Their art program allows their clients the ability to sell art they created in the art studio, but also provides a creative outlet to express themselves.
Opportunity Resources’ art department helps people living with disabilities create art and then sell it.
“There is a lot of people that have disabilities that have hidden talents and that’s kind of our job: Get them in here and see if they have any of those and I would say a large portion of them do,” said ORI art director Tom Lind.
All it takes is one look around Opportunity Resources’ office to realize how much beautiful art is created at ORI.
Lind believes the art is special because the creators of it have a unique quality.
“They’re so unfiltered. They have these wonderful qualities a lot of people with disability or most of them are unfiltered and so they paint that way. They take the colors they want and they spread it around,” Lind added.
“It might look like something it might not sometimes they don’t care. Some of our best painters are just nonobjective painters. The truthfulness of it is the key and that’s why I think they win so many awards.”

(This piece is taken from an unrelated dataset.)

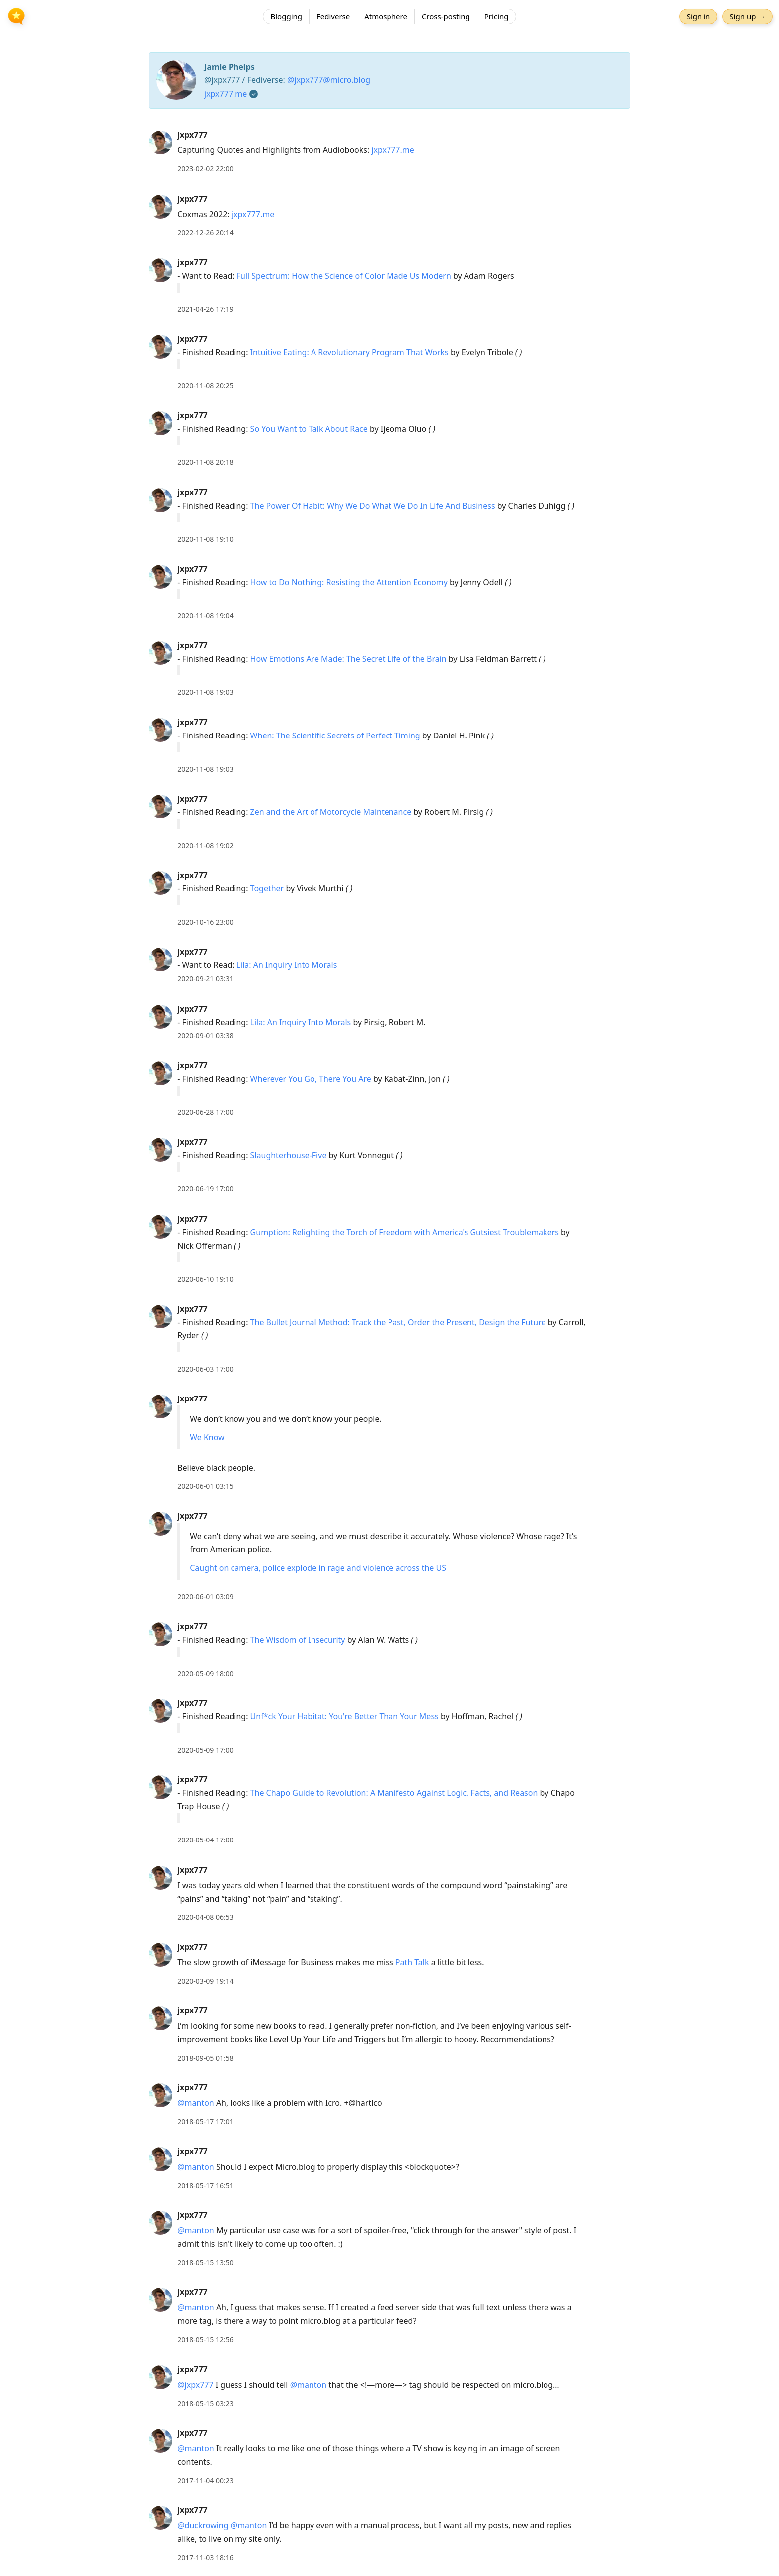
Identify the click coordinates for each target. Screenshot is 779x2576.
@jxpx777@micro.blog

And besides all the awards the art is also sold and the artists keep the profits and build some self-esteem.
“They get all the profits from that and it’s very gratifying, and self esteem-wise it’s a wonderful part to the formula is to increase their self-esteem,” Lind said.

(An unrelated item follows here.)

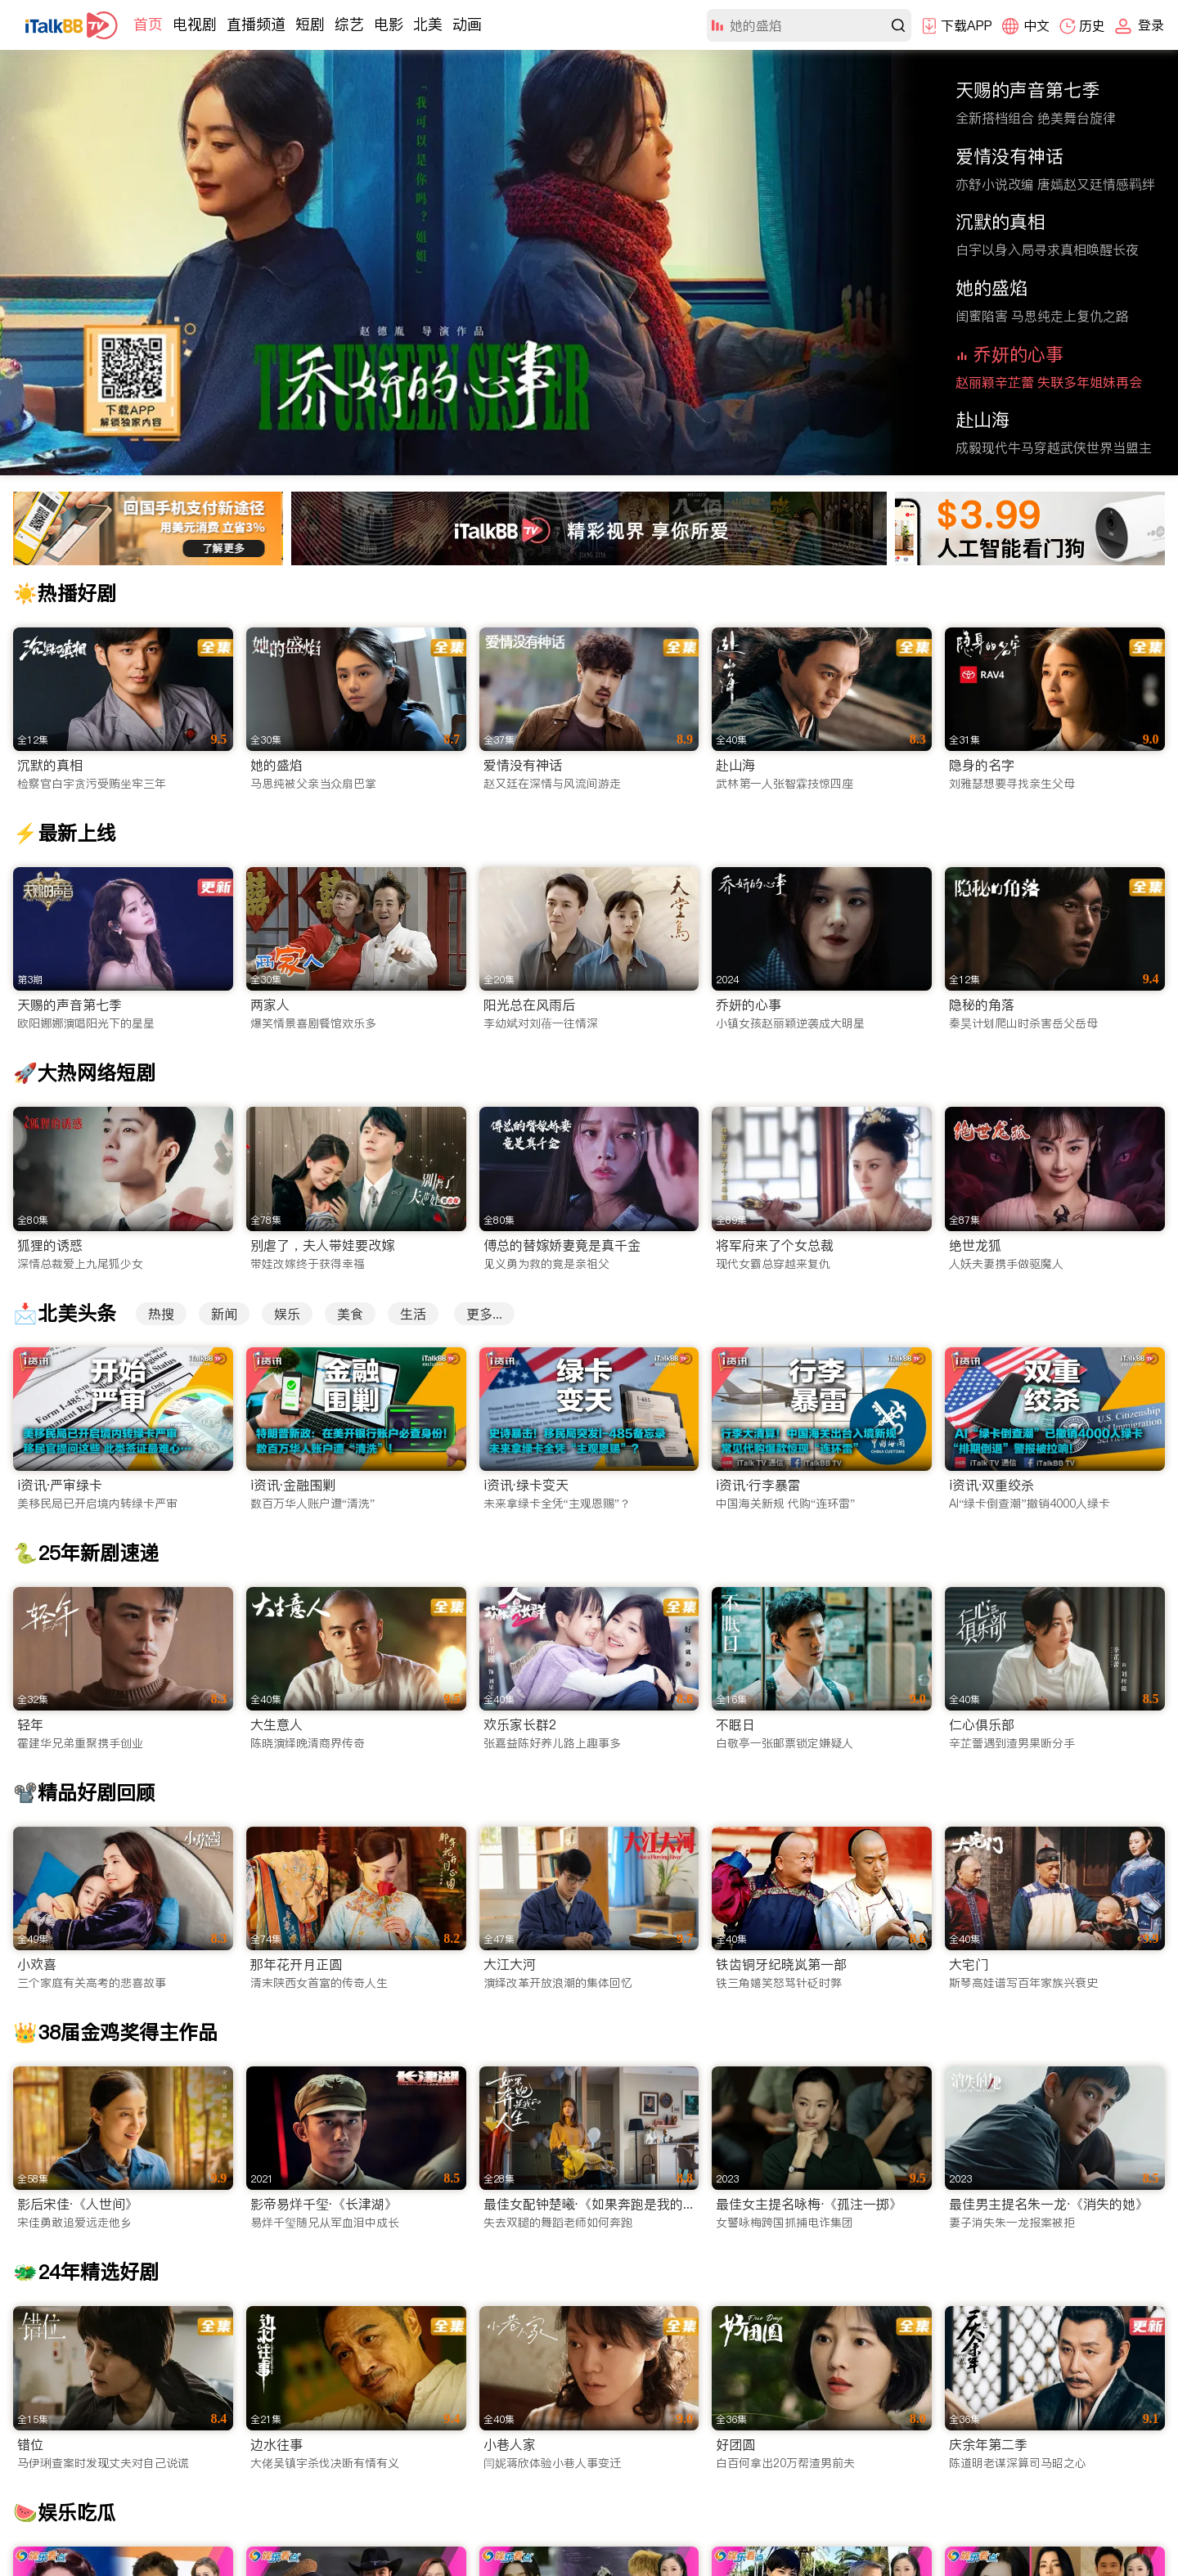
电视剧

It’s a great all-around experience for Opportunity Resource clients but it’s also extremely rewarding to the instructors.
“Sometimes people who see these kind of interviews might get the impression that the clients are the lucky ones, and perhaps they are to some degree, but they never consider the idea of what it does for us. I mean, self-esteem building works both ways,” Lind said.
Lind says that they would look to sell more of their art to business’s to display in their offices. All of the art is available for sale at ORI’s office on South Russell Street in Missoula.